Electricity is also a scarce and expensive resource for agriculture. But we can generate more electricity. We cannot make water. It is therefore absolutely essential to protect what we have as best we can. In the Western Cape, we have two large rivers: the Berg River, which is approximately 300km long and the Breede River, approximately 200km in length.
When we include the various tributaries, it amounts to more than 1 000km of waterways. Double that when we take into account there is a river bank on both sides of the river. These two rivers sustain a large portion of our province's agricultural output.
This agricultural output is threatened by alien invaders which choke the life out of our rivers. It is estimated that alien vegetation occupies 10 million hectares of land in South Africa - this is five times the size of the Kruger National Park. If we were to eradicate these aliens and allow indigenous plants to re-establish, we will save enough water to produce 2.5 million tons of maize under irrigation on 330 000 hectares of land. This equates to 50kg of maize for every South African.
In the Western Cape, we need the water being soaked up by alien vegetation to increase our production of fruit and wine grapes so that we can increase our volumes for the export market. A 5% growth in agricultural export will create an additional 23 000 jobs in our economy.

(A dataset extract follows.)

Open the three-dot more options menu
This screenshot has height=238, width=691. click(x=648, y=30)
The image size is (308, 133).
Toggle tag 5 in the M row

We also need healthy river ecosystems in order to prevent flood damage. Indigenous vegetation on the riparian greatly assists the free flow of our rivers and prevents erosion from flooding during intense rain spells. A single flood in 2008 in the Western Cape resulted in R1 billion in damages to agricultural infrastructure and crop losses. More than 80% of these damages were on our river banks.
But clearing aliens from river courses is difficult and expensive work. Clearing a hectare of riparian land can cost anything from R2 000 up to R20 000. A hectare represents 100 m along the river bank and 100 m inland. This exercise needs to be conducted on both sides of the river. It is also not once-off work. Without the correct follow-up work being done, it is often a wasted exercise as aliens simply take over again.
I am therefore extremely pleased with the Memorandum of Understanding we are focusing on today. Three parties have joined forces in order to address the challenges the Breede River is facing. The Breede Overberg Catchment Management Association (BOCMA), together with my department, as well as the Wolseley Water Users Association, are working together to make things better in this regard.
BOCMA is providing financing of R800 000. My department is providing the expertise and management skills. The Wolseley Water Association is providing the labour to do the actual work.
This approach is pioneering a model we want to implement in all other projects of this nature. This work is simply too complex and expensive for a single entity to manage successfully.
The work does not end with the clearing of aliens. Without a proper rehabilitation plan, aliens will simply return. My department took the lead in revitalising the Kluitjieskraal Nursery in Wolseley. Together with Breedekloof Wine and Tourism (NPO), we are currently supplying the farming community with 30 000 indigenous plants and 12 000 indigenous trees annually.
The Cape Wineland District Municipality as well as Distell are also partnering with the department in order to expand this project.
Many different role players were mentioned today. Each one doing its bit in order revitalise our rivers. This kind of co-operation is the future of the Western Cape Province. It allows us to do so much more. Maybe we will in the not-so-distant future be able to farm with disease-free buffalo in the Kluitjieskraal Wetlands once it has been rehabilitated.